What in this is not ok ? That's what I have been doing in the past cycles and
have had no issues. I can't speak for all the usecases, but that's a
reasonable process.

------
fencepost
Didn't they do some of this kind of storage crap back on 4.x? And for that
matter, isn't this pretty much exactly what Microsoft was doing with Windows
Phone?

My annoying use case for those was ebook readers - I have a pretty massive
library of epubs (Thanks Baen Webscriptions!) and have tended to just dump a
ton of them into a folder in storage on a device. I can then pull those up in
CoolReader, Moon+ Reader (position sync!) or FBReader as I desire. On Windows
Phone every reader app (not that there were many) had to have its own
independent download because god forbid you have shared freaking storage.
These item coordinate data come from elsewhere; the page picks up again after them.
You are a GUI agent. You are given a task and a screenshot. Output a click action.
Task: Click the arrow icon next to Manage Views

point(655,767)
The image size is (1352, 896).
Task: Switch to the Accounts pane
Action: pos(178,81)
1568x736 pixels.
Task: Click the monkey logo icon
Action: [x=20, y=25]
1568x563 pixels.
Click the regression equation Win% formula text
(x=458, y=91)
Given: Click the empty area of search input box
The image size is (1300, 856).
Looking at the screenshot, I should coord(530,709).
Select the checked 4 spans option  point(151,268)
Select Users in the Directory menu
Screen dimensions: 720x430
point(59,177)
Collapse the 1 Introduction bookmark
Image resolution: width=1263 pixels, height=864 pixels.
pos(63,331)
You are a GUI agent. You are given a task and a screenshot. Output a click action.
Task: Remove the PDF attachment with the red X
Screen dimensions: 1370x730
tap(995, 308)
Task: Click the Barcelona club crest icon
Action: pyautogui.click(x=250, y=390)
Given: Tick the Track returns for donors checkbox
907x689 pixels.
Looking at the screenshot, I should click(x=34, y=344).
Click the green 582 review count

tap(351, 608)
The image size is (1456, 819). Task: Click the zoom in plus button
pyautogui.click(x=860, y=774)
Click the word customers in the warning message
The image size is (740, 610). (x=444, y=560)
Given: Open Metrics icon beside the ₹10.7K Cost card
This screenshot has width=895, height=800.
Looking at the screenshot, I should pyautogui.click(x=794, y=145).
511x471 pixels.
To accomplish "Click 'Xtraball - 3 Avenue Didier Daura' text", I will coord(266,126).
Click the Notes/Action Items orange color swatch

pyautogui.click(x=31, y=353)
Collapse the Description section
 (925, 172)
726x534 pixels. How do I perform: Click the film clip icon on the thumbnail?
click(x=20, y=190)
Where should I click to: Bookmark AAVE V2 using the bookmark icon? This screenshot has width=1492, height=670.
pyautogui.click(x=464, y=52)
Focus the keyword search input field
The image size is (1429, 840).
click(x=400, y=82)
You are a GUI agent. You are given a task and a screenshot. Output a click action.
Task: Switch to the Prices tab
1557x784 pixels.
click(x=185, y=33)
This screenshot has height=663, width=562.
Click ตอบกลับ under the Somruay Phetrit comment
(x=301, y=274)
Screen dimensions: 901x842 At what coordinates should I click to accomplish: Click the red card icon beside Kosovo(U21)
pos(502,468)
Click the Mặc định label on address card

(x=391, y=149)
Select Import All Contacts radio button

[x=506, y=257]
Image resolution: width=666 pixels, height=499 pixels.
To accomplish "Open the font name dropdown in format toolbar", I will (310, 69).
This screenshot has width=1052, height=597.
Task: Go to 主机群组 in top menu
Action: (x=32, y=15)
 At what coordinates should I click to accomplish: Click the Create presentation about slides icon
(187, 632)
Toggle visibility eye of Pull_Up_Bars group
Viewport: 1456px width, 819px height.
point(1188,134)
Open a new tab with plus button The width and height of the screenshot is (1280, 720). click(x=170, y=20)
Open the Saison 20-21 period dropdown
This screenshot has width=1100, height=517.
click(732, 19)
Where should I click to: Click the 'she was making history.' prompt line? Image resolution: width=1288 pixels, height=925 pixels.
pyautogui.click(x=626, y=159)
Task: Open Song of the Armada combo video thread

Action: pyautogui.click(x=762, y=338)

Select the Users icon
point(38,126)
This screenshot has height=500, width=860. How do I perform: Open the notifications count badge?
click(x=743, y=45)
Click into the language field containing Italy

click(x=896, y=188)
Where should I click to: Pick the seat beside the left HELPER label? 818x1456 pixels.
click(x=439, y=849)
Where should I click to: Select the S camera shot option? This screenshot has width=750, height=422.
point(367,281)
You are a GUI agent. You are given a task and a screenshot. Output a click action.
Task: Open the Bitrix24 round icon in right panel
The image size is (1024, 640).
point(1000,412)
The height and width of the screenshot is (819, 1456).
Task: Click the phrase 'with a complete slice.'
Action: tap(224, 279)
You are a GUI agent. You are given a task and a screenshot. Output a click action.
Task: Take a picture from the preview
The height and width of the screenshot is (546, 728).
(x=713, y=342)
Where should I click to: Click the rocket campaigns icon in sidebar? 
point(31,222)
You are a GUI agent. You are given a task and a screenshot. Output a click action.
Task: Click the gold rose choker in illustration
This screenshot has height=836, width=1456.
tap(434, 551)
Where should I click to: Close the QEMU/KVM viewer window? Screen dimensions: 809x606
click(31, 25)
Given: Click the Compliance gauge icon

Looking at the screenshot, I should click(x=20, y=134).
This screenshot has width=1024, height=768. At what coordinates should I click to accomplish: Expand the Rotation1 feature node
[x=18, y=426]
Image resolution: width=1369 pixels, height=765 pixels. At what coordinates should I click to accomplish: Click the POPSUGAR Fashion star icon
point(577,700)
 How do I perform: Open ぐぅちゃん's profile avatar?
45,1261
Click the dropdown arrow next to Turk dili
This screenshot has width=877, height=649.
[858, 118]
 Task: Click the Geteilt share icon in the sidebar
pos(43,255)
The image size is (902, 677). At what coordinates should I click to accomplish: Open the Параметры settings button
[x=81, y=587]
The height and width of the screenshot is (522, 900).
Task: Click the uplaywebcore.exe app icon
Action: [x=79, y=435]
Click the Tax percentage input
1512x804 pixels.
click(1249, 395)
Somehow I feel that this is also going to end up hitting things like third-
party gallery apps such as ones that allow tagging, along with the multimedia
stuff that other folks are concerned with. Oh, and music. The death of MP3s
saved locally to a device and used by multiple apps?

So much of what Google has been doing with Android (turning it into a minimal
platform for running the massive Google Play where all functionality lives)
seems like they're heading down the walled-garden that Apple has always been,
but with creepy monitoring and ad-driven revenues layered on top.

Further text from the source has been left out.